In her book, Fair Play: Art, Performance and Neoliberalism, Jen Harvie works through the question of crowd-sourced funding in the arts. Although acknowledging the potential dangers–erosion of existing arts support, privatization of the arts, and pressure to secure private support, among others–Harvie ultimately concludes that the “shift to diversified networks of arts support” is beneficial. At its best, she writes, “it can help forge resilient, inventive new models of networked artistic, economic and social support that can at least temporarily take up the baton of social welfare and help us envision better futures” (126). I’d like to believe this is true, both in the arts and academia, and to be fair, Harvie builds a compelling argument in several case studies. (I highly recommend the book.) But, the key word here is “temporarily.” I’m not convinced that once temporary modes of support are established that they will stay that way. I’m afraid that if crowd-funding a book’s “extras” (images, reprint permissions, etc.) becomes a successful model, then this will alter expectations for future publishing and further erode what limited support currently exists.
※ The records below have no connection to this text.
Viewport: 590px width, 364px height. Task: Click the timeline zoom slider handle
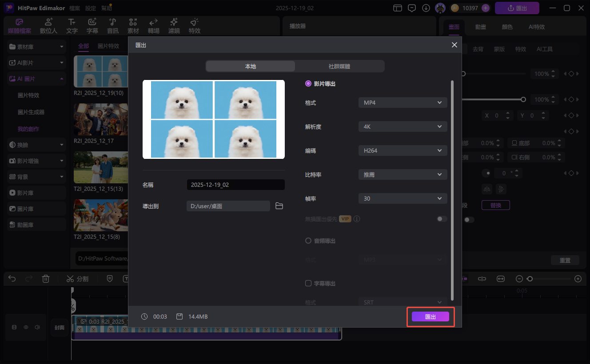[x=529, y=279]
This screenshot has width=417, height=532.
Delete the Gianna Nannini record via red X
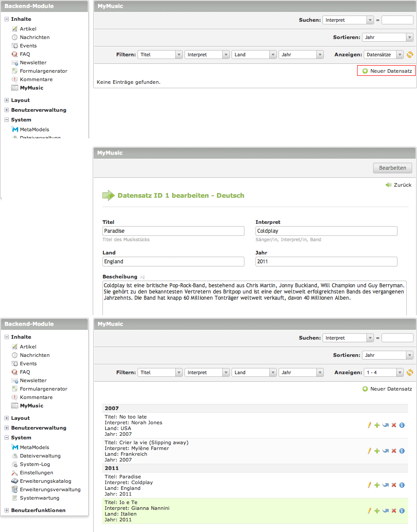tap(393, 511)
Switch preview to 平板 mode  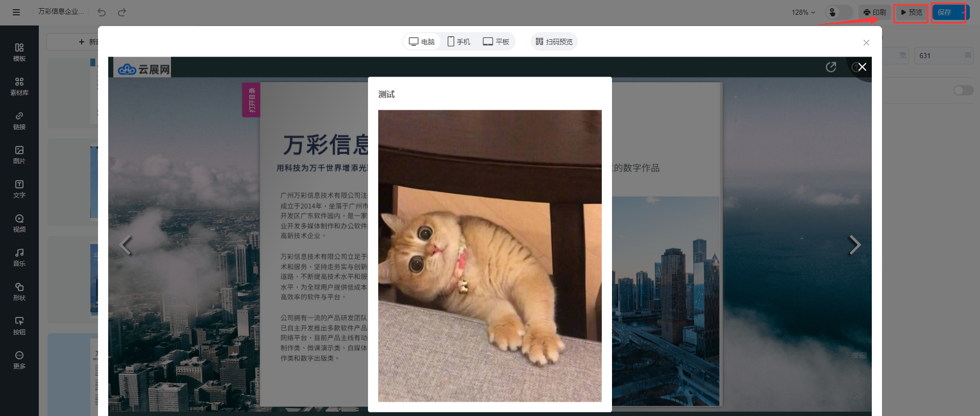(x=496, y=41)
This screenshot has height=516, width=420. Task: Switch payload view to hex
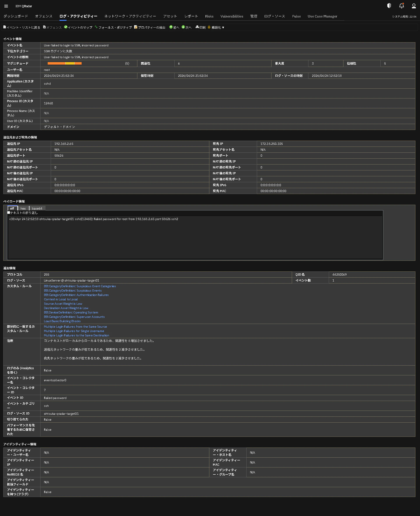point(23,208)
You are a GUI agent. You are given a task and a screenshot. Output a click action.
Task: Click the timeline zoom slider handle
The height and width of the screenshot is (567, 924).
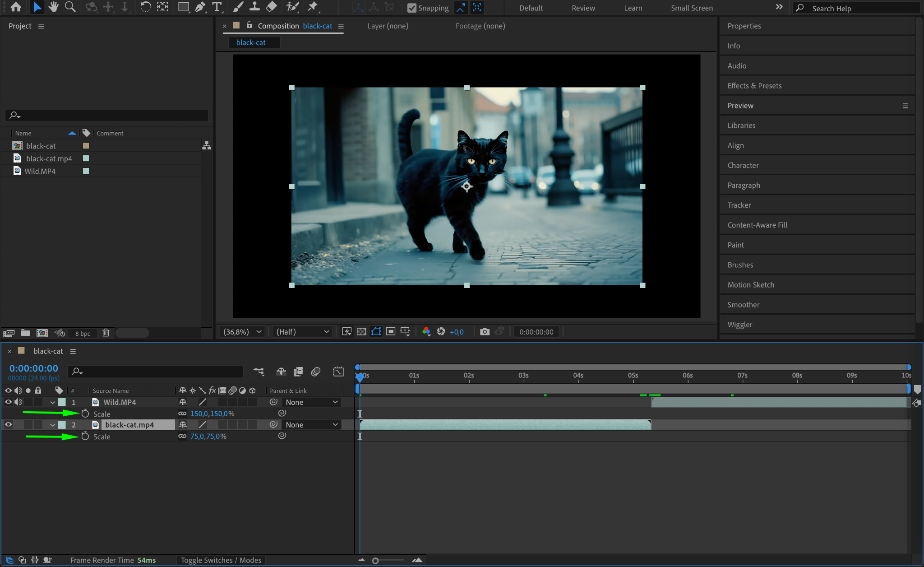[x=375, y=561]
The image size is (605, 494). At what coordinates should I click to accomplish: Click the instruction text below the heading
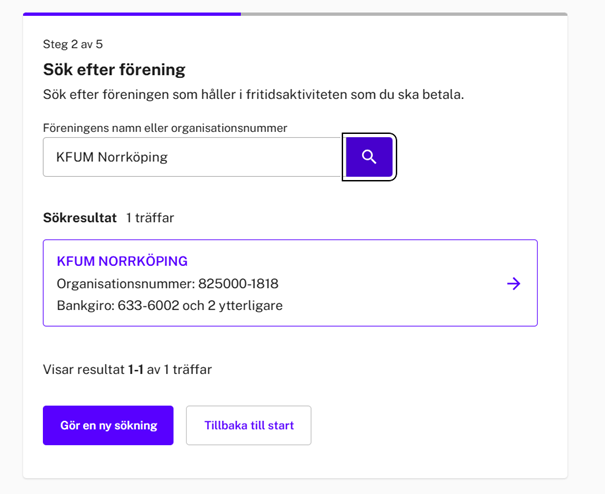[253, 94]
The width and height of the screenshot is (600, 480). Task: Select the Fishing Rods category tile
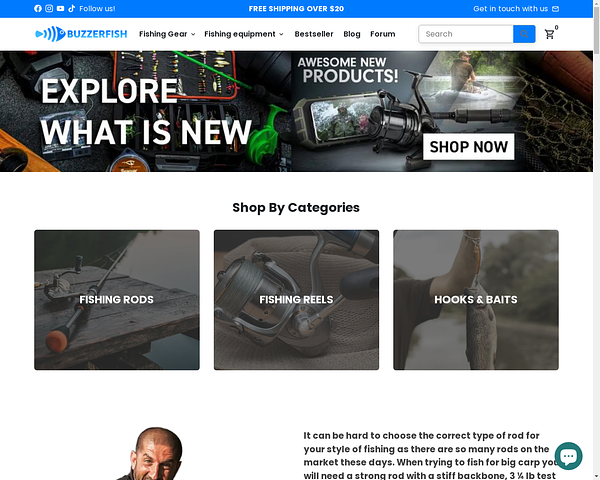click(x=117, y=300)
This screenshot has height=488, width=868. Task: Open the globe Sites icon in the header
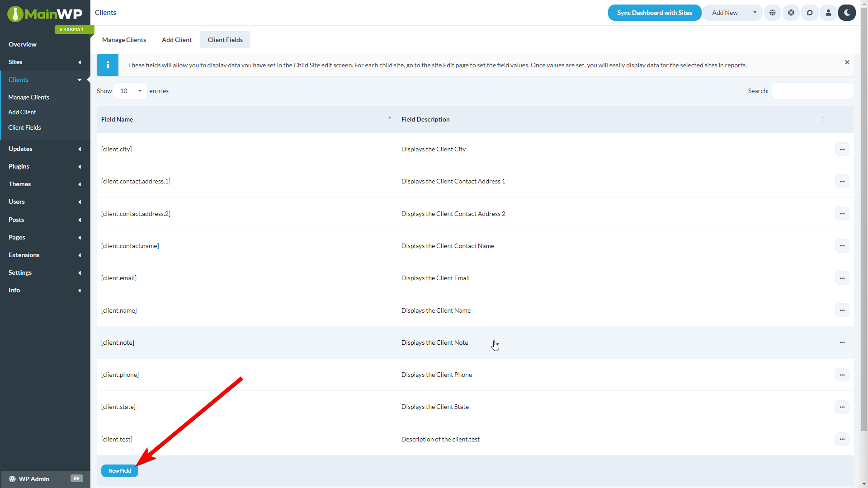point(772,13)
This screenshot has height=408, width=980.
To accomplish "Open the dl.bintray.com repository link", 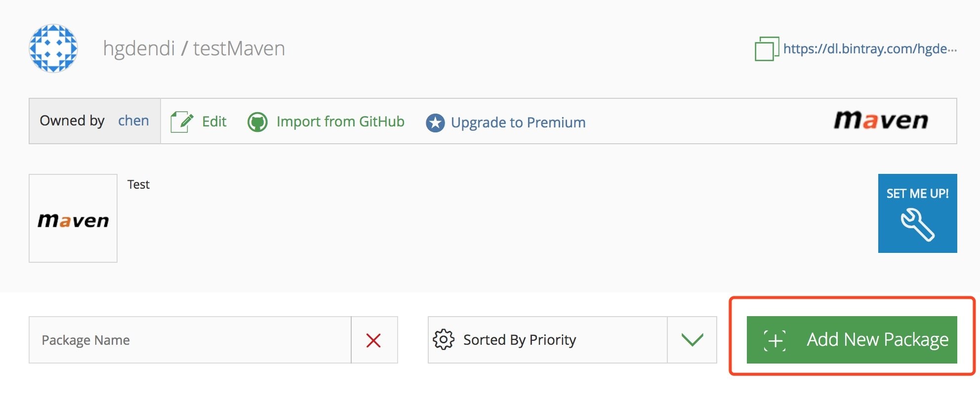I will [x=870, y=49].
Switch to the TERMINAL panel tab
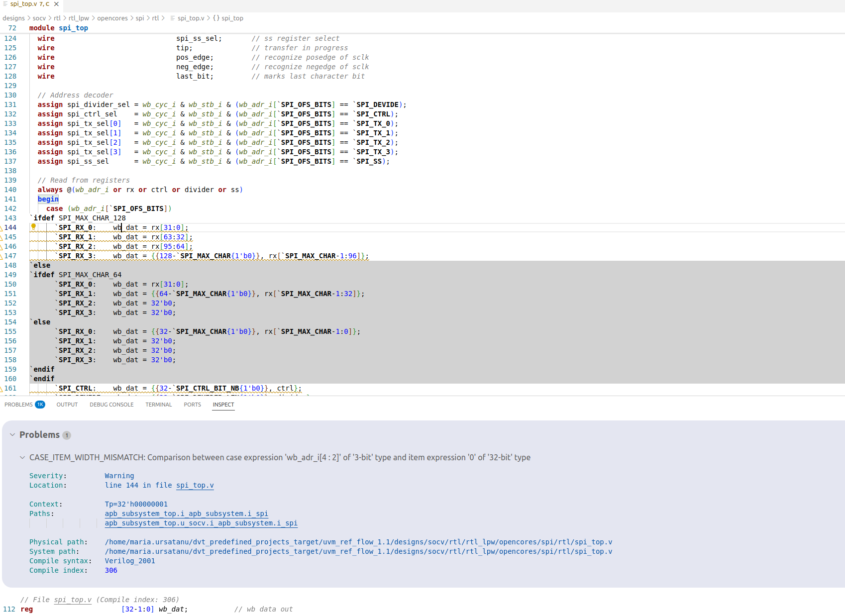The width and height of the screenshot is (845, 616). coord(158,405)
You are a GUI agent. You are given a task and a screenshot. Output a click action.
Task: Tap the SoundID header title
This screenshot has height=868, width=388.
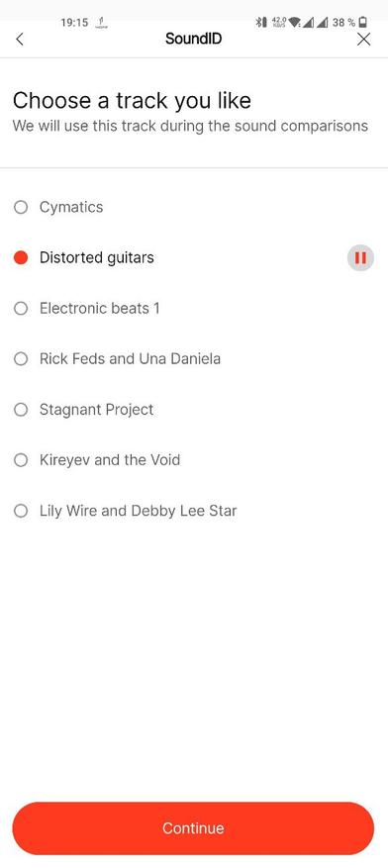(x=193, y=39)
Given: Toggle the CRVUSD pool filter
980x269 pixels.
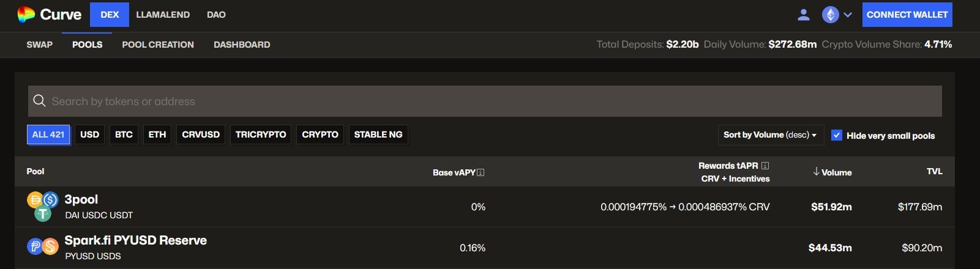Looking at the screenshot, I should click(201, 135).
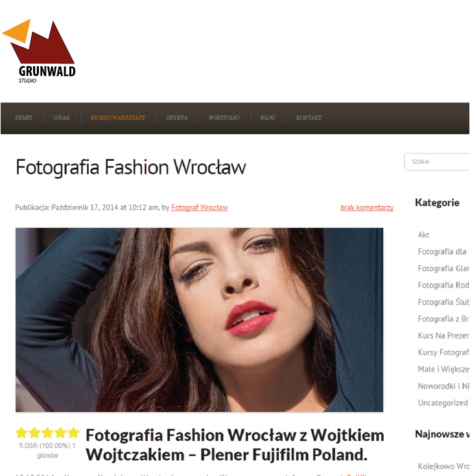The width and height of the screenshot is (470, 476).
Task: Navigate to OFERTA
Action: pos(177,118)
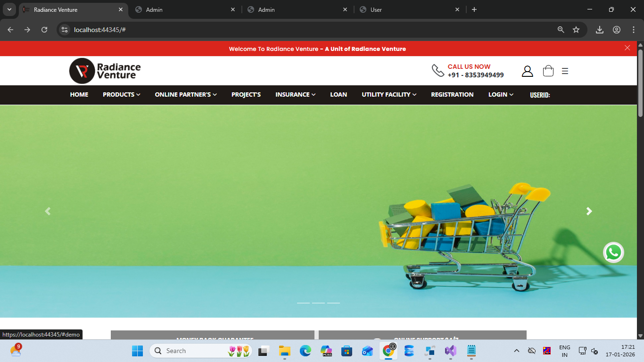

That’s why I won’t be supporting your academic crowd-funding campaign. I’m sorry about this. I really am. I’m sure the project is great and I look forward to buying a copy for myself and my university library. I will post the link on my Facebook page and perhaps write a favorable review in an academic journal. I will vigorously recommend that everyone buy your wonderful book and I will assign it in my classes. But given my concerns, I can’t make a financial contribution to its publication.